Print version ISSN 2237-9363

J. Coloproctol. (Rio J.) vol.32 no.3 Rio de Janeiro July/Sept. 2012

http://dx.doi.org/10.1590/S2237-93632012000300020 

CASE REPORT

 

Appendiceal endometriosis as a rare cause of abdominal pain – a case report and literature review

 

 

Rafael DenadaiI; Rafael Aliceda FerrazII; Ricardo de Álvares GoulartIII; Rogério Saad-HossneIV; Fábio Vieira TeixeiraV

IResident, General Surgery, Department of Surgery at the Hospital Municipal Dr. Mário Gatti – Campinas (SP), Brazil
IIResident, General Surgery at the Santa Casa de Ourinhos – Ourinhos (SP), Brazil
IIIPhysician at GASTROSAUDE Clinic – Marília (SP), Brazil
IVFull Member of the Sociedade Brasileira de Coloproctologia; Assistant Professor, Doctor, Department of Surgery and Orthopedics, School of Medicine at the Universidade Estadual Paulista "Júlio de Mesquita Filho" (UNESP) Botucatu – Botucatu (SP), Brazil
VGuest Professor, Doctor, Department of Surgery and Orthopedics, School of Medicine at the UNESP Botucatu – Botucatu (SP); Physicina at GASTROSAUDE Clinic – Marília (SP), Brazil

Correspondence to

 

 


ABSTRACT

Endometriosis is an estrogen-dependent inflammatory disease, common in young women, characterized by the presence of endometrial tissue outside the uterine cavity. This ectopic endometrial tissue is most commonly found in the ovaries, peritoneum, uterosacral ligaments and rectovaginal cul-de-sac, with extremely rare involvement of the appendix. The main symptom is chronic abdominal pain, and the diagnosis is often made later, after the result of the histopathological examination. This study reports a 34-year-old patient complaining of chronic pelvic pain refractory to medical treatment, having undergone diagnostic laparotomy. During the surgery, we observed the presence of endometrioma fixed to the uterine wall, and the appendix was enlarged, but without evidence of inflammation. Endometrioma resection and appendectomy were performed, with good postoperative recovery. The anatomopathological exam showed endometriosis in the cecal appendix.

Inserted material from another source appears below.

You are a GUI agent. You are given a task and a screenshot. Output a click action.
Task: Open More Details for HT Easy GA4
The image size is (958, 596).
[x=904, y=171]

Keywords: endometriosis; gastrointestinal tract; appendix; abdominal pain; appendectomy.


RESUMO

Endometriose é uma doença inflamatória estrogênio-dependente frequente em mulheres jovens, caracterizada pela presença de tecido endometrial fora da cavidade uterina. Esse tecido ectópico de endométrio é mais comumente encontrado nos ovários, peritônio, ligamentos uterossacros e fundo de saco retovaginal, sendo o acometimento do apêndice cecal extremamente raro. O quadro clínico predominante é o de dor abdominal crônica, sendo muitas vezes o diagnóstico feito posteriormente, após o resultado do anatomopatológico. Relatamos o caso de uma paciente de 34 anos com queixa de dor pélvica crônica, refratária ao tratamento clínico, tendo sido submetida à laparotomia exploradora diagnóstica. Durante o ato cirúrgico, observamos a presença de endometrioma fixo à parede uterina, bem como apêndice cecal aumentado de volume, porém sem evidência de sinais flogísticos. Procedeu-se à ressecção do endometrioma e apendicectomia, com boa evolução pós-operatória. O resultado do exame anatomopatológico revelou a presença de endometriose no apêndice cecal.

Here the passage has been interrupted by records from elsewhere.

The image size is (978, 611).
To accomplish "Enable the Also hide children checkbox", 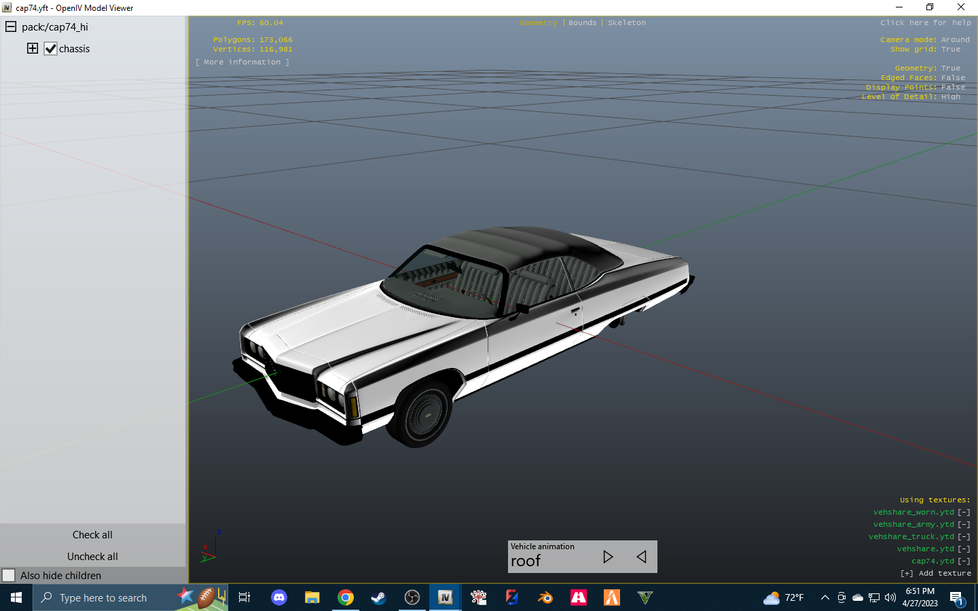I will pyautogui.click(x=9, y=575).
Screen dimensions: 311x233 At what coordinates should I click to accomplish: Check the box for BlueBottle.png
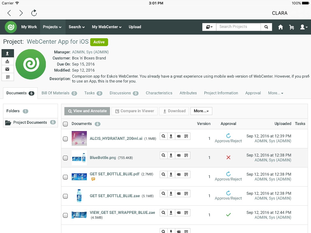pos(65,158)
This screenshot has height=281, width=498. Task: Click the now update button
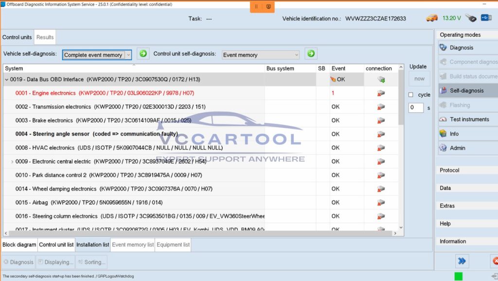tap(419, 78)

Palavras-chave: endometriose; trato gastrointestinal; apêndice; dor abdominal; apendicectomia.


 

 

INTRODUCTION

Endometriosis is an estrogen-dependent inflammatory disease that affects 5 to 10% of women at reproductive age1, characterized by the presence of endometrial tissue outside the uterine cavity2-6. It is most commonly found in the peritoneum and the ovaries5,7. It affects the gastrointestinal tract (GIT) around 12% of the cases 4, but the involvement of the cecal appendix is rare,4,6,7-10.

When the appendix is affected, symptoms may vary from acute abdominal pain (simulating appendicitis)3,4, to chronic (significant reduction in the quality of life)2,5,7,9-11 or even asymptomatic abdominal pain3,5.

Regarding the diagnostic investigation, endorectal ultrasound and laparoscopy can add important information when patients present with unexplainable abdominal pain6,9,12. Typical treatment consists of suppressed ovulation and, if required, surgical excision1,7.

In cases of appendix involvement, intraoperative inspection may not show any alteration that suggests endometriosis3,9,11. Then, the definitive diagnosis is confirmed through anatomopathological analysis3,6,7,9,11,12.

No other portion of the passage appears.